#### Instructions for the task:
Filter the listing below down to the lines containing the word "agent".

#### Excerpted records:
┄┄┄┄┄┄

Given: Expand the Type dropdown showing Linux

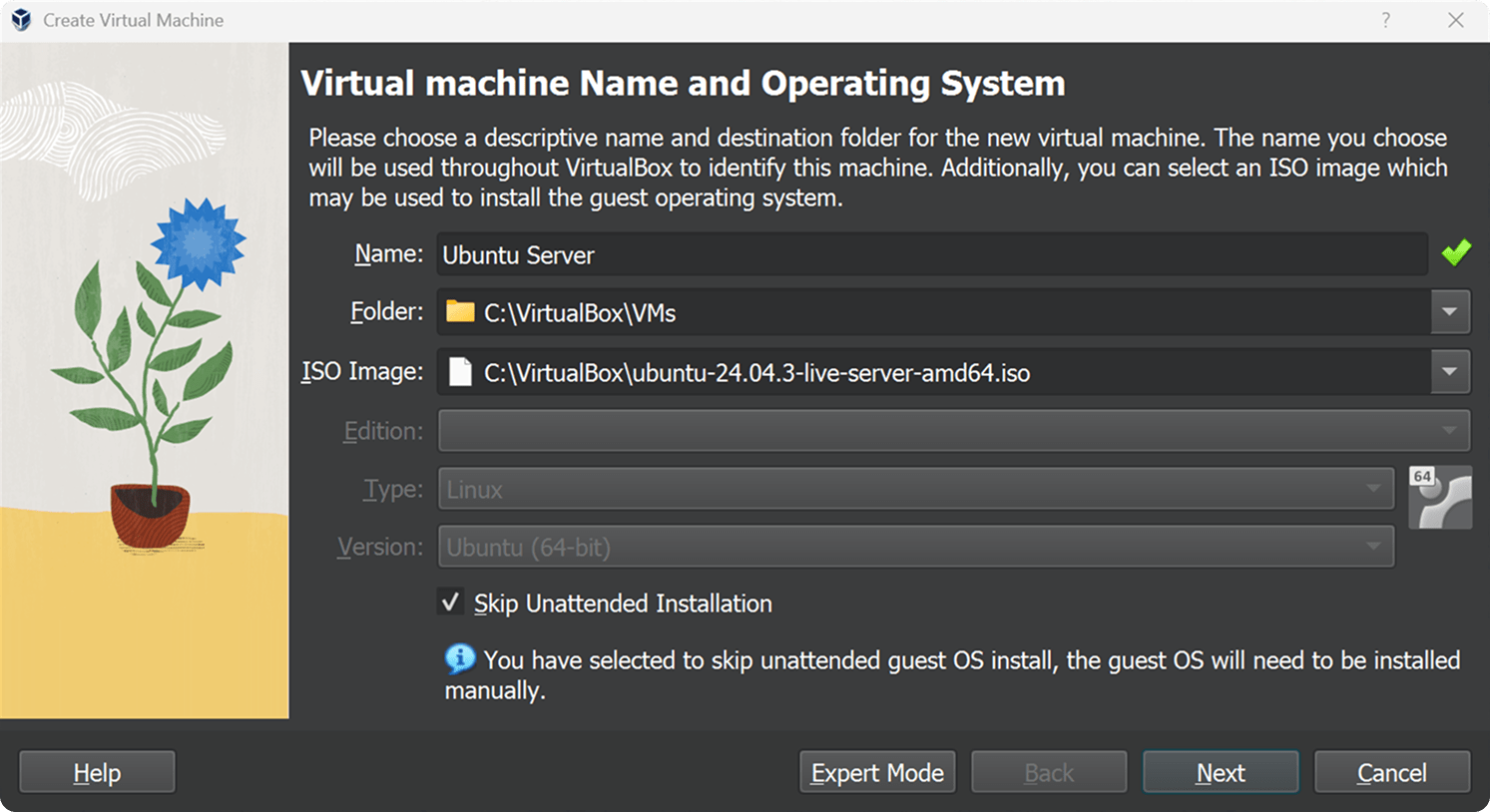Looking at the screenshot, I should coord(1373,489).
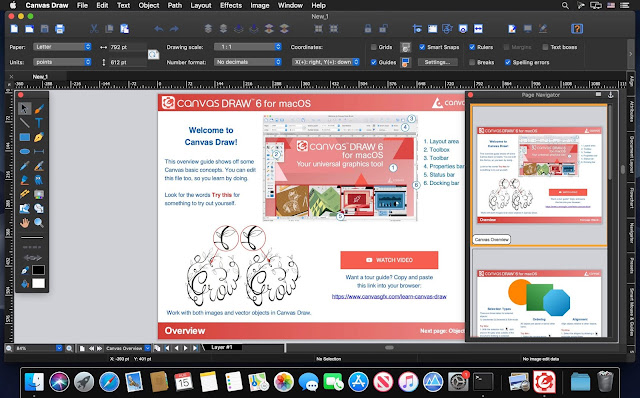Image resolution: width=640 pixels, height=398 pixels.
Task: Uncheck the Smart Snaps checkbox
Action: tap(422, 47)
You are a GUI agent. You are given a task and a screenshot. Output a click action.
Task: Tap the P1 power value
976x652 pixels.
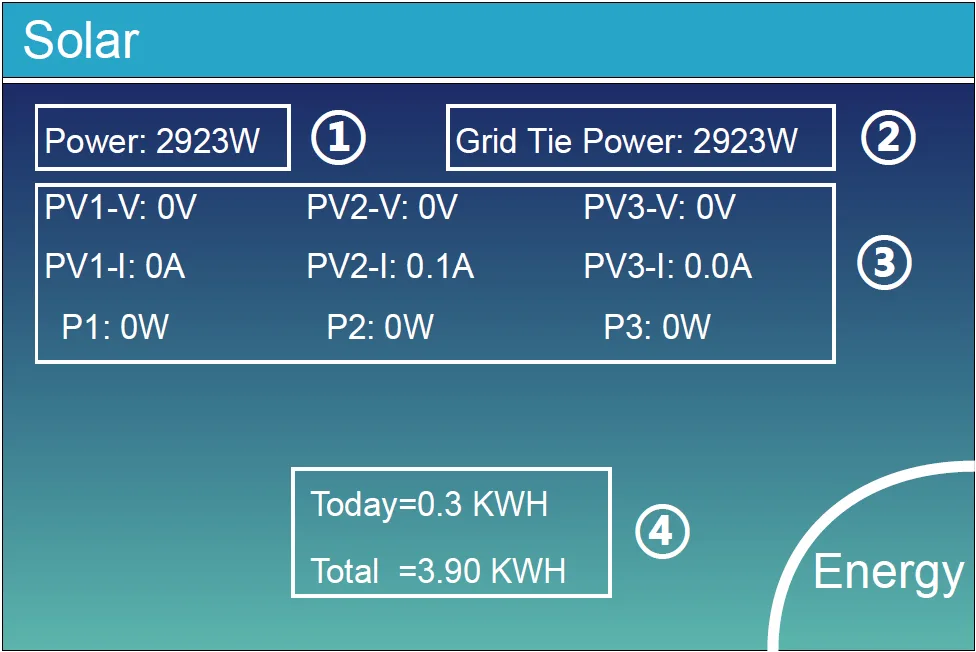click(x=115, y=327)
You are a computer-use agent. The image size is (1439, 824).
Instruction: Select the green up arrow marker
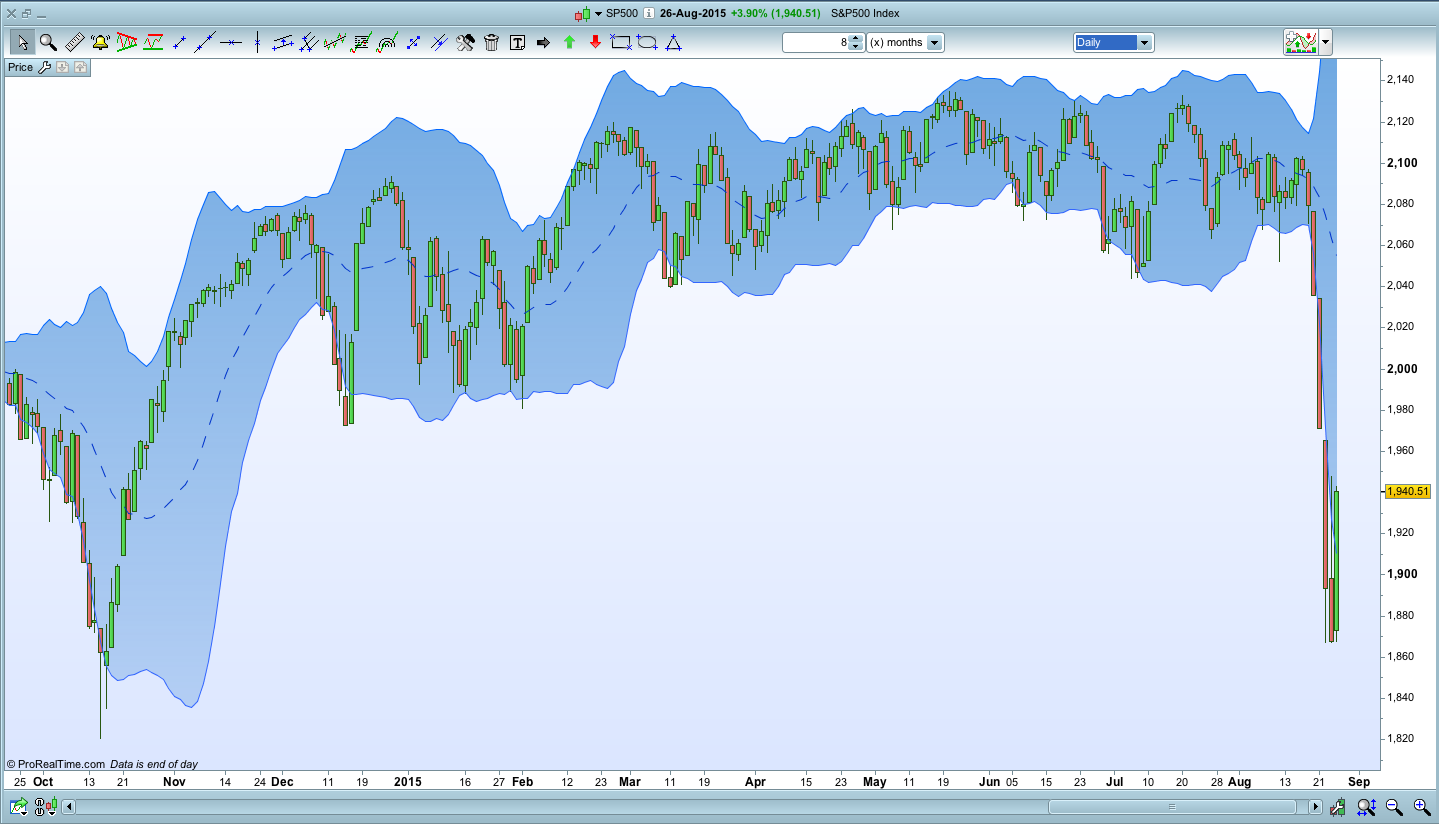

┄┄┄┄┄┄

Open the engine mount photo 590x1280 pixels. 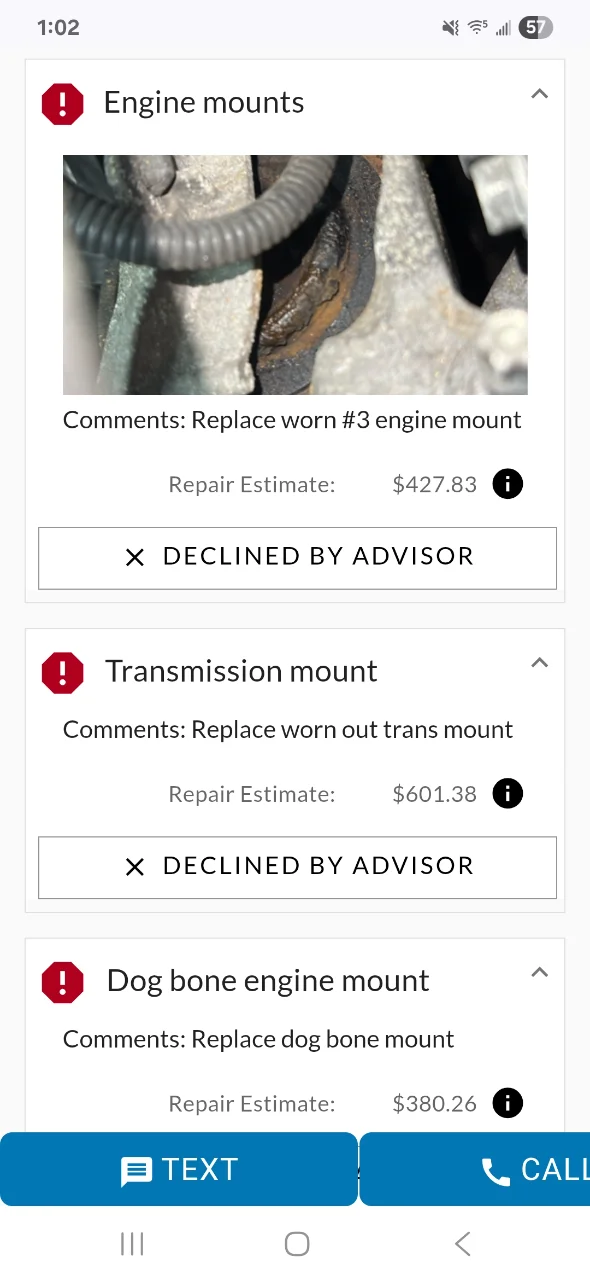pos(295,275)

┄┄┄┄┄┄

#### Result of the task:
You are a GUI agent. You are given a task and a screenshot. Output a click action.
You are a computer-use agent. The image size is (1439, 824).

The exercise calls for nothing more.